Many times I find myself in a meeting where attention of all the attendees is drifting and they are discussing all kind of matters, not always related to the meeting. This can have many causes like:
- the stage was never set for the meeting. Attendees are not aware what the scope of the meeting is. If You Fail to Plan, You Are Planning to Fail by Benjamin Franklin
- attendees were never trained to use focus, sometimes they are not aware this is one tool they can have in their tool belt (consciousness)
- there is little awareness of people on what a meeting actually is. Who are the actors in the room? What do they want? What is expected from the meeting. Who should be invited? And the list of questions goes on. (awareness)
With this article I wanted to share a learning I got from a former mentor of mine. He called this technique the fish model. Fancy naming .. very catchy :)
I will refer to a meeting now that is meant to take technical decisions. This meeting very probably will start with some problem to solve like: how the heck are we going to implement this feature?

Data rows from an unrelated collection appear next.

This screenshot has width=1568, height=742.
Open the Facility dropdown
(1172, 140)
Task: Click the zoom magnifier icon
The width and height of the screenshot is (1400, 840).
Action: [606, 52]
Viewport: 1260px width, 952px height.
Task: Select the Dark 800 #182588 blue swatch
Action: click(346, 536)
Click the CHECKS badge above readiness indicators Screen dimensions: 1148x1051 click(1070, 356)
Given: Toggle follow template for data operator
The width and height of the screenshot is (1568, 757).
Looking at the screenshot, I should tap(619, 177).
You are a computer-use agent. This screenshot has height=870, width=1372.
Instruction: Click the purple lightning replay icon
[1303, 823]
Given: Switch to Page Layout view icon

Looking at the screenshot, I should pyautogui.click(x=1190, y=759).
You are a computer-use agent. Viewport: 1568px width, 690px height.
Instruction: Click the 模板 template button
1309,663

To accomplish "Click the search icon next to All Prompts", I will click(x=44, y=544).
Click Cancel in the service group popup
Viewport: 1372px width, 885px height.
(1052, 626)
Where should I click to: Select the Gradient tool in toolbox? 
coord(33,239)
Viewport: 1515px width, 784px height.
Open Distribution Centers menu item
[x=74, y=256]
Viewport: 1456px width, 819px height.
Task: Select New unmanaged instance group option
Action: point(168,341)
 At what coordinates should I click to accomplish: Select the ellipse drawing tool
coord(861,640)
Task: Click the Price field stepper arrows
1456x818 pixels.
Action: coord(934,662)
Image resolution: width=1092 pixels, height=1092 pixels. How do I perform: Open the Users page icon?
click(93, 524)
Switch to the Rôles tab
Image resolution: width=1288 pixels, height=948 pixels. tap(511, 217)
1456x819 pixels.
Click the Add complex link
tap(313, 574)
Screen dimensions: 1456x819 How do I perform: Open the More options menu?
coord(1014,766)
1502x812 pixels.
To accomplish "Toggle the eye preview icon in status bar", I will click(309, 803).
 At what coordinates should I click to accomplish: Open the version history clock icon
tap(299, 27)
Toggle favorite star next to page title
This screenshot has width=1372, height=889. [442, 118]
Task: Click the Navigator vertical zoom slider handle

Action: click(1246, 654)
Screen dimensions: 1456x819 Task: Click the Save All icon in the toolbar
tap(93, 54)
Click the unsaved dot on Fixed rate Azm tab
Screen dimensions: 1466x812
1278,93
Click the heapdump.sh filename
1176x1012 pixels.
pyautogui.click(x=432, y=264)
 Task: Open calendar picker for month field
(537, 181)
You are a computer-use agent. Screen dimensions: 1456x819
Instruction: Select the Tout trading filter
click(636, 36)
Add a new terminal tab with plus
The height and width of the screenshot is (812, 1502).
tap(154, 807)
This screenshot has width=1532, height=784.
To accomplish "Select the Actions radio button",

So people will start discussing context on the feature, there will be questions of the attendees. This is the phase where attendees will gather information. So we will be a state of diverging. We are literally expanding our knowledge on the matter. It is clear at this point that the information grows and grows and that at some point this needs to stop. This is when a next phase will need to be explored the converge phase. See the picture to have a visual effect on this:
As you can see by gathering information you make room to have more choices available for your decision process. After that you will narrow down your choices that will translate into actions. Being conscious about this dynamic will help the attendees, because they know exactly when and what they should raise at any moment and help a natural and efficient flow of the meeting.
What the heck was the fish thingy about then? Well let me show it you with a different perspective:
At the beginning of meeting is the head of the fish. Information is low and alignment and information gathering is needed. The more into the meeting you move to the body of the fish. That is when we’ve a lot of information and choices on the table. Finally we arrive at just before the tail of the fish where we’ll decide and narrow down the choices. This is where you’ll have your action items to translate into concrete tasks. At this stage the meeting is over.
The tail is already the implementation phase, engineers will dig into deep technical knowledge for the implementation but at this phase the choice was already made and the engineer continues to implement and document the feature.
Take it with a grain of salt (fish tastes better with salt), it’s not a perfect technique but it surely helps meetings to go smoother if everybody is aware of the game.